Linda Klein is an American lawyer, past president of the American Bar Association, and senior managing shareholder at the Baker Donelson law firm.

== Education and academia ==
Klein received her bachelor's degree, cum laude, from Union College in 1980, and a J.D. from Washington & Lee University in 1983.

Klein has served on the boards of directors for multiple organizations, and is currently a member of the executive committee of the Buckhead Coalition, and is a board member of the Georgia Bar Foundation and OnBoard. Other previous roles include serving as president of the Board of Directors' Network, the Caucus of State Bars, Southface Energy Institute, and as chair of the Institute for Continuing Legal Education in Georgia and the Lawyers Foundation of Georgia. She currently serves on the advisory boards of Best Lawyers in America and Super Lawyers. Klein is also an advisory board member of the Cuba Consortium, an assembly of companies, non¬profit organizations, investors, academics, and entrepreneurs organized by The Howard Baker Forum, to track and examine the normalization process in the US and Cuba. She is a member of the American Law Institute, and serves as a mediator and arbitrator.

Klein has lectured in France, Sweden, Spain, Russia, Great Britain, Poland, Croatia, Canada and throughout the United States, and is the author of numerous published works.

== Career ==

=== State Bar of Georgia ===

In June 1997, Klein became the first woman to serve as president of the State Bar of Georgia. During her term, she advocated for the state to allocate funding to help indigent victims of domestic violence get legal help. A statewide group of community organizations and local and minority bar associations that she organized convinced the General Assembly to appropriate $2 million.

=== American Bar Association ===

Klein is immediate past president of the American Bar Association (ABA). During her term as ABA president, Klein's priorities included an effort to mobilize lawyers on behalf of enhanced legal services for the nation's veterans. In August 2016, she launched a Veterans Legal Services Initiative. The initiative focused on developing online resources to address the legal needs of veterans, and increasing the availability of legal services through law schools and bar associations by using new and under-employed lawyers, and promoting legal check-ups for veterans through VA medical facilities. The initiative resulted in an increase in pro bono services to veterans.

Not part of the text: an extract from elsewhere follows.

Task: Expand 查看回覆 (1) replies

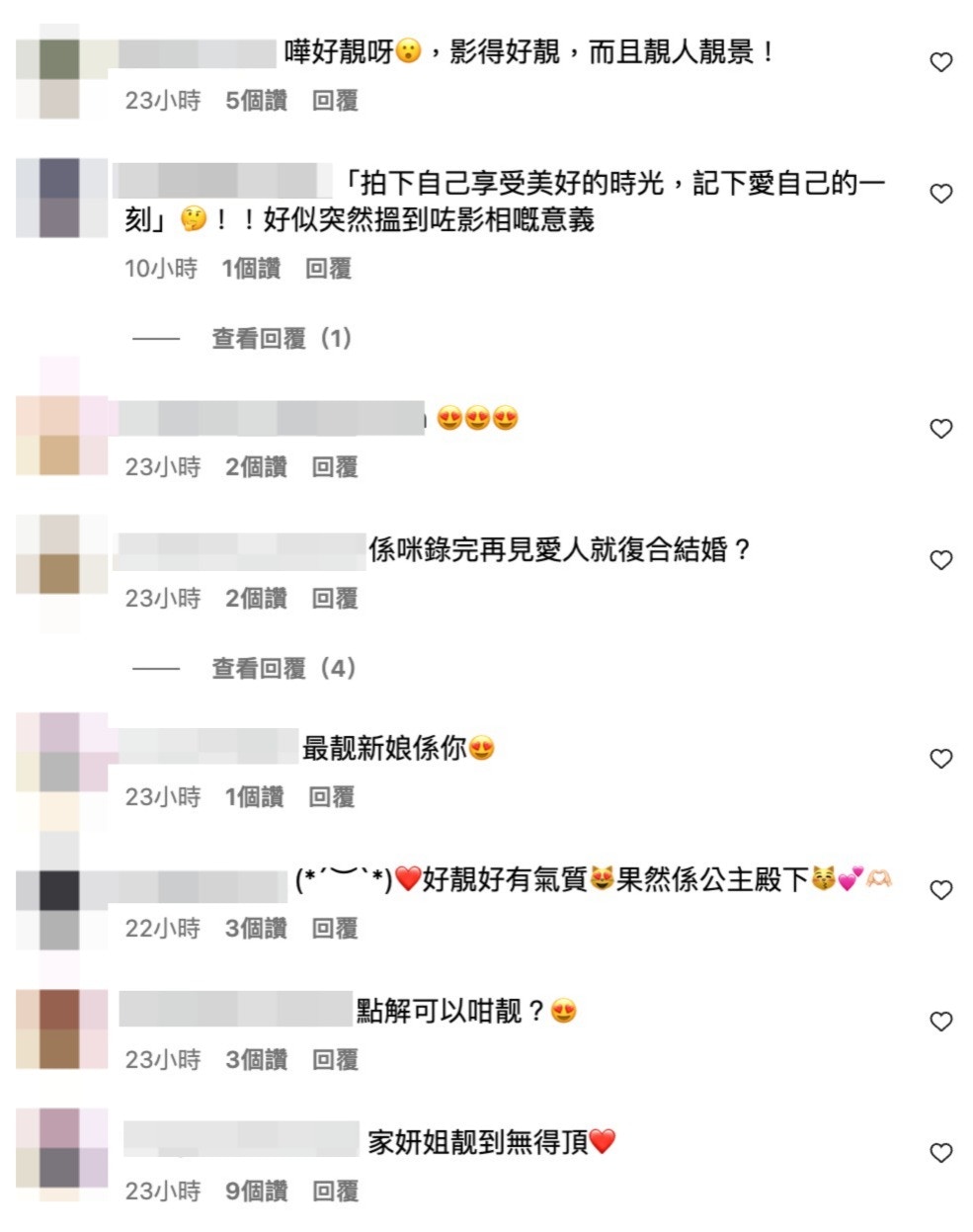Action: tap(283, 339)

Klein also launched a campaign in support of Legal Services Corp. after funding for the provider of civil legal aid services was eliminated in a proposed federal budget. And under her leadership, the ABA filed a lawsuit against the U.S. Department of Education when the DOE changed its policy regarding eligibility under the Public Service Loan Forgiveness program, which allows those who work in non-profit sectors to have student loan debt forgiven.

Other priorities during Klein's term as ABA president included the ABA Blueprint, an initiative to help members be more efficient and productive; a non-partisan voting initiative that encouraged political participation; and an education commission tasked with studying and reporting on legal concerns from families struggling with a substandard education system.

Klein's previous ABA roles include chair of the ABA's House of Delegates, the association's policy making body; chair of the Tort Trial and Insurance Practice Section; chair of the committee on Rules and Calendar of the House of Delegates; chair of the Coalition for Justice, and chair of ABA Day, the association's Congressional outreach effort. Klein was also a recent member of the Council of the ABA Section of International law and served as a columnist and member of the Board of Editors of Law Practice Management Magazine. She continues to write a column for the magazine.

=== Law firm ===

A senior managing shareholder at Baker Donelson, Klein works frequently with clients in the construction, higher education and pharmaceutical industries and focuses on business dispute prevention and resolution, including contract law, employment law, professional liability, and risk management. Klein served a six-year term on the firm's Board of Directors. Before joining Baker Donelson, Klein served as Managing Partner of the Georgia based law firm of Gambrell & Stolz, LLP. As Managing Partner she led the merger of Gambrell & Stolz, LLP with Baker Donelson.